## Given text

Some chants are spoken, sometimes accompanied by percussion. These chants may simply consist of the name of the team and/or words of encouragement. The chants may also be in a call-and-response format. For example, Chile national football team fans will do a routine whereby one group of fans will chant "Chi-Chi-Chi", and another group will respond "Le-Le-Le". [39] For the Indonesia national football team one group of fans will chant "In-Do-Ne-Sia" with an air horn and hand clap in response. "Garuda Di Dadaku" is sung by fans when Indonesia plays at home.[ citation needed ]

Popularised at the Sydney Olympics and used by Australian football supporters everywhere is the "Aussie Aussie Aussie, Oi Oi Oi" chant between two groups of supporters. It is a derivation of Welsh rugby chant "Oggy Oggy Oggy", which was also adapted by Chelsea supporters in tribute to Peter Osgood. [55] [56]

Other examples include the United States' "I believe that we will win!" and FC Metalist Kharkiv's "Putin khuilo!".

Iceland fans performing Viking Thunder Clap ISL-HRV (16).jpg
Iceland fans performing Viking Thunder Clap

Some chants consist simply of a loud shout or whoop with a hand clap, sometimes led by a drum beat that gets increasingly faster, such as the Viking Thunder Clap made popular by fans of Iceland. Similar chants have been performed by fans of teams such as Motherwell and Lens, and a version called "Boom Boom Clap" has been used by fans of North American clubs such as Seattle Sounders and Toronto since 2008 as well as the American national teams. [57] [58] [59] [60]

Fighting chants

"You're Gonna Get Your Fucking Head Kicked In", sometimes pluralised to "You're Gonna Get Your Fucking Heads Kicked In", is a football chant originating in England. It is also used as a case study in psychology and sociology. [61] [62] The chant is often used as an intimidatory chant towards the opposing fans rather than as an actual threat of violence, [63] but there have been a number of occasions when it has led to a fight between fans. [61] The chant is sometimes used after the opposition have scored. It is now considered to be a dated chant with little current usage in English football culture despite being in common use in the 1970s and 80s. [64]

Chants based on hymns and classical music

Several football chants are based on hymns, with "Cwm Rhondda" (also known as "Guide me, O thou great redeemer") being one of the most popular tunes to copy. Amongst others, it has spawned the song "You're not singing anymore!", [65] "We support our local team!", and "I will never be a Blue!".

Various teams have used the "Glory Glory" chant (used by "Tottenham Hotspur", "Leeds United", "Manchester United", etc.), to the tune of the "Battle Hymn of the Republic". Hibernian were the first team to popularise the song with the release of a record by Hector Nicol in the 1950s ("Glory Glory to the Hibees"). [66]

The Stars and Stripes Forever is often sung with the words "Here we go, here we go, here we go!".

## Stored records
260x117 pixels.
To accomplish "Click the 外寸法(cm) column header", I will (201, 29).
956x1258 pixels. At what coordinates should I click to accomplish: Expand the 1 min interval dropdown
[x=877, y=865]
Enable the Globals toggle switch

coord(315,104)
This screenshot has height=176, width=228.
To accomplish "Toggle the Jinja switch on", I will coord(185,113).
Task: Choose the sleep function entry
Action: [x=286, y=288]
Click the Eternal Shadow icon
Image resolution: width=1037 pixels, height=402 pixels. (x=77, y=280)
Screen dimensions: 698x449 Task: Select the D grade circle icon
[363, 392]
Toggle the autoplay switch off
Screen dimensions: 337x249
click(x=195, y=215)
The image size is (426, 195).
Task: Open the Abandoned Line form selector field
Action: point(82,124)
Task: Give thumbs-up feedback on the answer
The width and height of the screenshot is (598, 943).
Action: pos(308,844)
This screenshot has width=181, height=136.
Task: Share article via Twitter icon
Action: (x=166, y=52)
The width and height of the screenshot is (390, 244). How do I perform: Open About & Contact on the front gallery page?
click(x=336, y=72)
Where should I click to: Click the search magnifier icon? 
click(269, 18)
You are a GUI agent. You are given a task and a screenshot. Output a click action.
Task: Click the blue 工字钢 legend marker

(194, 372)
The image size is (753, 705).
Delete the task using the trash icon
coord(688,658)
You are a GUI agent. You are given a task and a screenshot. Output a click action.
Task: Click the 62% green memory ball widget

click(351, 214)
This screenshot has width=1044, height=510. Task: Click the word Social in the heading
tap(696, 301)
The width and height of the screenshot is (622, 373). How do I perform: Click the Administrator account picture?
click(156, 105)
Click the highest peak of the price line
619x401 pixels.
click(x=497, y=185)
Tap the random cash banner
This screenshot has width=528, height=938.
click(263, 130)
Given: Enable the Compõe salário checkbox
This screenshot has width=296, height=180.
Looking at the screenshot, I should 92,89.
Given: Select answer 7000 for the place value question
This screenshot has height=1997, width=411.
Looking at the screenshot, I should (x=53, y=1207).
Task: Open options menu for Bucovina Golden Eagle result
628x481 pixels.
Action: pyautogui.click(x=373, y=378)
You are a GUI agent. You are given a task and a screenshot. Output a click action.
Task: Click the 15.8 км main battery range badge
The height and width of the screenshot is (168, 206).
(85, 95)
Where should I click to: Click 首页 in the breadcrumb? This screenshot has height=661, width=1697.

## Exercises to complete
• A. In the entries, from the line with "This screenshot has width=1044, height=510." up to and including the last line of the entries, change "pixels" to "px" and give those lines back with nothing else altered.
• B. Go on with the text about football chants from the point where it stops.

## Results for each task
• A.
This screenshot has width=1044, height=510. Task: Click the word Social in the heading
tap(696, 301)
The width and height of the screenshot is (622, 373). How do I perform: Click the Administrator account picture?
click(156, 105)
Click the highest peak of the price line
619x401 px.
click(x=497, y=185)
Tap the random cash banner
This screenshot has width=528, height=938.
click(263, 130)
Given: Enable the Compõe salário checkbox
This screenshot has width=296, height=180.
Looking at the screenshot, I should 92,89.
Given: Select answer 7000 for the place value question
This screenshot has height=1997, width=411.
Looking at the screenshot, I should (x=53, y=1207).
Task: Open options menu for Bucovina Golden Eagle result
628x481 px.
Action: pyautogui.click(x=373, y=378)
You are a GUI agent. You are given a task and a screenshot. Output a click action.
Task: Click the 15.8 км main battery range badge
The height and width of the screenshot is (168, 206).
(85, 95)
Where should I click to: Click 首页 in the breadcrumb? This screenshot has height=661, width=1697.

• B.
There have been various adaptations of "When The Saints Go Marching In" (e.g. by fans of Southampton and Tottenham Hotspur), and the tune of Handel's Hallelujah chorus.

Many football crowd chants/songs are to the tune of "La donna è mobile" from Giuseppe Verdi's opera Rigoletto , for example the chant by Derby County fans in honour of Fabrizio Ravanelli of "We've got Fabrizio, you've got fuck allio". [67]

Italian tifosi employ various operatic arie, especially those by Giuseppe Verdi, for chants. For Parma's home matches at the Stadio Ennio Tardini, during the entry of the teams in the field, Aida's triumphal march resounds as Verdi is a symbol of the city.

Italian Torino fans sing their signature chant Toro alè to the tune of French anthem "La Marsellaise". The anthem theme was first popularized as a chant by A.S. Roma's curva sud after a 3-1 match win against Juventus on 30 January 1977. The anthem has also been modified by the RC Lens fans.

French PSG fans sing a rendition of "Flower of Scotland".

Chants based on spirituals and folk songs

Some chants are based on spirituals. "We shall not be moved" and "He's Got the Whole World in His Hands" are both used by fans. An example of the latter's use was "He's got a pineapple on his head" aimed at Jason Lee due to his distinctive hairstyle. [68] The song was later popularised by the television show Fantasy Football League .

Christmas carols have also been used as chants like with the theme of "O Tannenbaum" by the likes of Manchester United or Chelsea fans.

The tune to the Shaker song "Simple Gifts" has spawned many terrace chants including "Carefree", a chant associated with Chelsea, though it was originally Chesterfield fans who adapted this.[ citation needed ] It was also used for a Tottenham song abusing Sol Campbell after his move to Arsenal in 2001 [69] and was sung by Manchester United fans, in honour of Park Ji-Sung.

"Sloop John B" has been popular amongst English football fans since the mid-2000s. It was adopted by the supporters of English non-league team F.C. United of Manchester as a club anthem in 2007. [70] Since then more high-profile teams have followed suit, usually with different lyrics for their own teams, most notably Watford, with Newcastle, Blackpool, Middlesbrough and Hull also adopting the song as their own. It was perhaps most famously sung by Phil Brown, the manager of Hull City FC, shortly after Hull had avoided relegation from the Premiership in 2009. The tune from the song's chorus is often sung with alternative lyrics, particularly "He scores when he wants", "You know what you are" and "We know what we are". Some Rangers fans sing a version expressing Anti-Irish sentiment in the lyrics, with the chorus notably replaced by "Your famine is over, why don't you go home?".

The Geordie folk song "Blaydon Races" is associated with Newcastle United. [71] Other folk songs to have their lyrics altered include "The John B. Sails" to "We Won it 5 Times" by Liverpool fans, "She'll Be Coming 'Round the Mountain" to "We'll Be Coming Down the Road" by the Scotland national team and Liverpool fans, "My Bonnie Lies over the Ocean", "The Wild Rover" and "Camptown Races", which is used for "Two World Wars, One World Cup", whilst Birmingham City fans sing "Keep Right on to the End of the Road".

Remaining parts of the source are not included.